Harry approached the bed slowly and looked down at his brother. There was no doubt who it was, no chance it could be someone else. The years they had gone without seeing each other, or how physically changed he was now, made no difference. It was a feeling, a familiarity, that went back to childhood. Reaching out, he felt Danny's hand. It was warm, but there was no reflex to his touch.
'Signore.' Marta moved forward to Harry, looking at Elena as she did. 'I… we had to sedate him.'
Elena turned quickly, concerned.
'After you left he became frightened,' Salvatore said in Italian, looking from Harry to Elena. 'He pulled himself out of bed, was crawling out toward the water, dragging his legs when we found him. He wouldn't listen. I tried to pick him up, but he fought me. I was afraid he would hurt himself if I let him go… or drown if he fell into the water… You had medicine here, my wife knew what to do.'
'It's all right,' Elena said quietly, then told Harry what had happened.
Harry looked back toward his brother, and slowly a grin crept over him. 'Still the same tough little cookie, aren't you?' He looked back to Elena. 'How long will he be knocked out?'
'How much did you give him?' Elena asked Marta in Italian. Marta told her and Elena looked back. 'An hour, maybe a little more…'
'We have to get him out of here.'
'Where?' Elena looked to Marta and Salvatore. 'One of the men who brought Father Daniel was found drowned in the lake.'
There was an audible sound as the couple reacted. Elena turned back to Harry.
'I don't believe he drowned on his own. I think the same person who killed his wife is here looking for your brother. So for now it is best we stay here. I know of nowhere else he would be as safe.'
Edward Mooi guided the motorboat between the rocks and into the grotto entrance. Once inside, he turned on the searchlight.
'Put it out!' Thomas Kind's eyes flashed viciously in the bright light.
Immediately Edward Mooi touched a switch, and the light went out. At the same instant he felt something nick his ear. Crying out, he drew back, putting his hand to it. Blood.
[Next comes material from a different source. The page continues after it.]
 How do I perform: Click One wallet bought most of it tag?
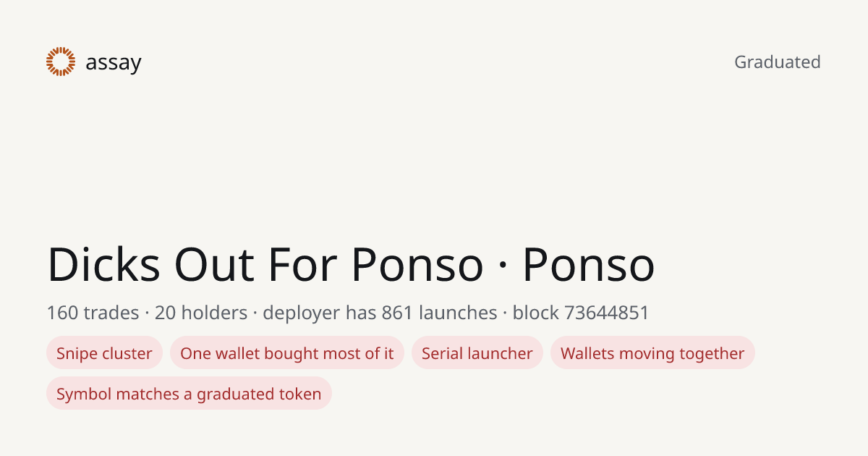287,353
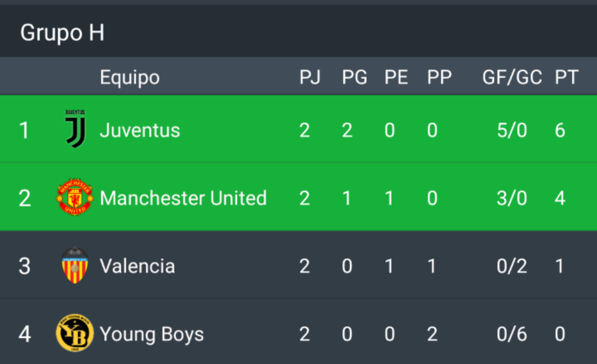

'A razor, Edward Mooi… The same one used for the tongue in your shirt pocket.'
Mooi could feel his hand on the wheel, sense the all-too-familiar rocks as they slipped past on either side. He was going to die anyway. Why had he brought this madman here? He could have yelled for the police and run and taken his chances. But he had not. It was out of total fear and nothing else that he had done the man's bidding.
His life had been given to words and the creation of poetry. Reading his work, Eros Barbu had rescued him from a nothing life as a recorder of public records in South Africa, given him a place to live and a means to continue working. In return he asked only that he take care of the villa as best he could. And he had, and little by little his work had become known.
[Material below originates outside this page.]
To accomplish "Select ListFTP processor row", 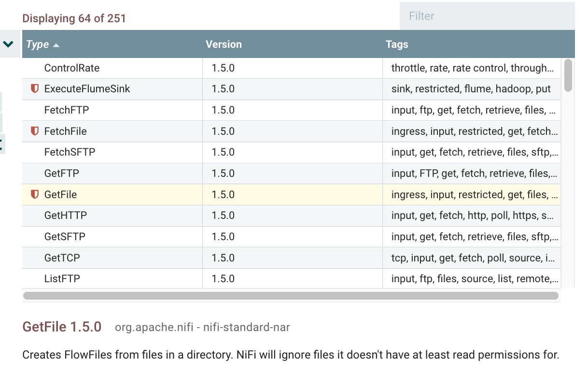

And then, at what was nearly the end of his seventh year at Villa Lorenzi, Barbu had made one more request. Protect a man who was coming by hydrofoil. He could have refused, but he did not. And because he had not, both he and that man were about to lose their lives.
Edward Mooi nosed the motorboat around a stand of rock in the dark. One hundred yards. Two more turns and they would see the lights and then the landing. The water here was deep and still. Slowly the poet's long black thumb reached up and flipped the emergency 'kill' switch. The Yamaha outboards went silent.
The final action in the life of Edward Mooi was extraordinarily brief. His left hand pressing the motorboat's warning siren. His right pushing him up and over the side. The move of the razor across his throat as he fell was like silk. It mattered not. His prayers had been said.